Le seul à être bien habillé est le magistrat du village. Il est en train de
leur faire signer des déclarations sous serment.
    — Pourquoi diable ?
    — Cela arrive chaque fois qu’on en attrape un.
Avant que le dugong puisse être débité en quartiers et mis en vente, les
pêcheurs doivent jurer qu’aucun d’entre eux n’a commis la surata avec
lui pendant qu’on le ramenait au rivage.
    — Vous voulez parler d’une... copulation ?
Avec un poisson ?
    — Ils le font toujours, bien qu’ils jurent le
contraire. Elle haussa les épaules et sourit avec indulgence.
    — Ah, vous autres...
    J’aurais par la suite bien d’autres occasions de
pester (et de me repentir) d’appartenir au même sexe que ces mâles hindous,
mais c’était la première fois. Je décrivis un large cercle autour du dugong et
des hommes, et remontai la principale artère de Cuddalore. Toutes les replètes
villageoises portaient le sari enroulé qui couvrait juste ce qu’il fallait de
leur crasse corporelle, mais laissait entrevoir les bourrelets de leur ventre.

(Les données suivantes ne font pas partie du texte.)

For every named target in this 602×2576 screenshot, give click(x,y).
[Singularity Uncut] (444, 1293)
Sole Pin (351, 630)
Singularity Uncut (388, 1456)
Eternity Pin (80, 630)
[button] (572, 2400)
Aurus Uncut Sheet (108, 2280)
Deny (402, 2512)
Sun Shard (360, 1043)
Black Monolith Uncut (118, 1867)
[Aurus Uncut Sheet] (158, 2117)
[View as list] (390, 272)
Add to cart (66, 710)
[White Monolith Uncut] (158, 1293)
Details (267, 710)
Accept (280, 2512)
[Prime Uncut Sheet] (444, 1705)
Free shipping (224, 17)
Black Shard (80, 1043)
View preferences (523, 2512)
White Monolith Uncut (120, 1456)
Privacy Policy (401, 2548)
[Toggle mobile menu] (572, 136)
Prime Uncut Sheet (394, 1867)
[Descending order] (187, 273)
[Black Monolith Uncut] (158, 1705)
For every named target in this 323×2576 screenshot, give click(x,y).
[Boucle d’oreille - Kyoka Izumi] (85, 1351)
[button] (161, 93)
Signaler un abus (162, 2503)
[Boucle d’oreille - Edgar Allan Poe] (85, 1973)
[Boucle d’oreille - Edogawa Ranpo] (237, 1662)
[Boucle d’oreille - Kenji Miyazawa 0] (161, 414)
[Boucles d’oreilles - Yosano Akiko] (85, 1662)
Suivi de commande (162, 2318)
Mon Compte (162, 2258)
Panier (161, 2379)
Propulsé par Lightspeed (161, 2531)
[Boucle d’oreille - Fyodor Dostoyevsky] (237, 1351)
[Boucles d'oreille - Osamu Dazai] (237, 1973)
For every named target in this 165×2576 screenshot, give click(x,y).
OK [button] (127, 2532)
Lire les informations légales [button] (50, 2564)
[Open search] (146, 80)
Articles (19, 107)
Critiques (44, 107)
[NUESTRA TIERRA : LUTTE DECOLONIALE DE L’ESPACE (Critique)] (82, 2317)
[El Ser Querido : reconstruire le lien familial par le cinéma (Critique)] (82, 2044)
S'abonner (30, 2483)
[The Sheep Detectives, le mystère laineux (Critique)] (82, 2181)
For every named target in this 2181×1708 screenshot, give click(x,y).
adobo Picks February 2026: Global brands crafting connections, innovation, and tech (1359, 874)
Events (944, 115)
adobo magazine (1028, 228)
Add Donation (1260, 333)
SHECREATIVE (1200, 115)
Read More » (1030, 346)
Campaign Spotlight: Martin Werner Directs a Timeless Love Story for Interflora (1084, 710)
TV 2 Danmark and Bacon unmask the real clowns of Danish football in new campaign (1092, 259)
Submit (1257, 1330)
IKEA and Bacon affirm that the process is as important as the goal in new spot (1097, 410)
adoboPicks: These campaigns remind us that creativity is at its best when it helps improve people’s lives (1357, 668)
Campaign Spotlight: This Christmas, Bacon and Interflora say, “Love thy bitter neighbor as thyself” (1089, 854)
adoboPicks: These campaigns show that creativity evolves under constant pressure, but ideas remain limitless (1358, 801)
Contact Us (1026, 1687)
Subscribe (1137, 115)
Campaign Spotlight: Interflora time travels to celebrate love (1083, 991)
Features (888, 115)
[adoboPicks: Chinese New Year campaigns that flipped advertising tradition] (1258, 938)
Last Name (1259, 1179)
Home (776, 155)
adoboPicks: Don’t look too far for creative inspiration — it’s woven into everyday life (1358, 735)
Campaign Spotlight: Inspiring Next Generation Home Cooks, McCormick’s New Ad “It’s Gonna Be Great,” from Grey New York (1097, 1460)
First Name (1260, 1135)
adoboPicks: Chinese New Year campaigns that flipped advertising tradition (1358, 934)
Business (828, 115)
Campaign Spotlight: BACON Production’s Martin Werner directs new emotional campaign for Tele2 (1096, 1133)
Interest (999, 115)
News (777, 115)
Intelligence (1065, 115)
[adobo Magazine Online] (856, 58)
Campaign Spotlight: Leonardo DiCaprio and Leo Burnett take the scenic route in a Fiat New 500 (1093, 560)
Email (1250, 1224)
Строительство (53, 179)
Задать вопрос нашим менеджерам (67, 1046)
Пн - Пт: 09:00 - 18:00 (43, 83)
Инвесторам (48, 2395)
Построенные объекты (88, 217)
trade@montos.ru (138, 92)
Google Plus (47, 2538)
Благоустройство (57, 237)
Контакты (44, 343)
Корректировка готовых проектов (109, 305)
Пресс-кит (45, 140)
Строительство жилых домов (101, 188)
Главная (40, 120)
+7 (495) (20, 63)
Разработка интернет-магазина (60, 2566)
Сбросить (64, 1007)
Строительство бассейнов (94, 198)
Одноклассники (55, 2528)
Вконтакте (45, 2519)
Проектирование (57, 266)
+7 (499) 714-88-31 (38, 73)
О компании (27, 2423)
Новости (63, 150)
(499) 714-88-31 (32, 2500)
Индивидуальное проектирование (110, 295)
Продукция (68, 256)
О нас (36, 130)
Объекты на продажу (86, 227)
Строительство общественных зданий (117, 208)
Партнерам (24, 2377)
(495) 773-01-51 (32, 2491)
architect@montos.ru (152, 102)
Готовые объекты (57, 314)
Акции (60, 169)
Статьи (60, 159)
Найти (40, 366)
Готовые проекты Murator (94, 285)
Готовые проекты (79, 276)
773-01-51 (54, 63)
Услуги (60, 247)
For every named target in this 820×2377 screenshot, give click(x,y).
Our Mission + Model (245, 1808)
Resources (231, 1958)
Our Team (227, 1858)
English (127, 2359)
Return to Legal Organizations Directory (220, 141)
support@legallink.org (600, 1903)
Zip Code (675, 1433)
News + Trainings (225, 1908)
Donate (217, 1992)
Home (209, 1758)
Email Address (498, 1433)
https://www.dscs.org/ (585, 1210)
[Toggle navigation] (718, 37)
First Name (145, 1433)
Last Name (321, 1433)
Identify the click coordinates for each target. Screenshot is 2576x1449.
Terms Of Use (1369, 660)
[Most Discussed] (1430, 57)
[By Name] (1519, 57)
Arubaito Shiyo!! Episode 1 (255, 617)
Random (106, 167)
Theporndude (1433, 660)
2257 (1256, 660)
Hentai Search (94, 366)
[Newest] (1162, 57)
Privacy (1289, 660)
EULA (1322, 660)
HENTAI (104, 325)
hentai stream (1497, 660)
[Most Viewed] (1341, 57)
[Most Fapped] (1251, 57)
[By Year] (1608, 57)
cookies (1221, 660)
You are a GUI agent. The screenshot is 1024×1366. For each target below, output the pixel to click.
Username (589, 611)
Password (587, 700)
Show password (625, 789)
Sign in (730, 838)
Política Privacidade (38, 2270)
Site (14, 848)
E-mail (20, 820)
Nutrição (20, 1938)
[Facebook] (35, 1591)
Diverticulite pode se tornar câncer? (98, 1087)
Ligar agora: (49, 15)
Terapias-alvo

Les hommes, maigrelets, ayant moins à exposer, le faisaient davantage,
n’arborant rien d’autre qu’un turban arrangé un peu n’importe comment et une
large pièce de tissu drapée autour des reins, le dhotì. Les enfants,
eux, ne portaient que la tache de peinture de leur front.
    — Y aurait-il un caravansérail ? m’enquis-je
auprès de Tofaa. Peu importe le nom que vous lui donnez, mais un endroit où
loger le temps de préparer notre voyage ?
    — Dak bangla, indiqua-t-elle.
La maison de repos du voyageur. Je vais demander.
    Elle se dirigea d’autorité vers un passant, lui saisit
le bras et lui cracha sèchement une question au visage. Contrairement à ce
qu’aurait fait un homme dans n’importe quel autre pays, il ne prit pas ombrage
d’avoir été aussi impudemment abordé par une femme. Au lieu de cela, il recula
et répondit très humblement. Tofaa sembla impérieusement l’accuser de quelque
chose, à quoi il répliqua d’une voix encore plus faible. La conversation
s’enchaîna ainsi de questions en réponses, elle grondant, lui larmoyant, à
présent. Je les regardais, stupéfait. Bientôt, Tofaa me rapporta la conclusion
du colloque.
    — Il n’y a pas de dak bangla à Cuddalore.
Si peu d’étrangers y viennent... et ceux qui y séjournent plus d’une nuit sont
encore plus rares. Ce sont là des Chola inférieurs tout crachés, vous savez.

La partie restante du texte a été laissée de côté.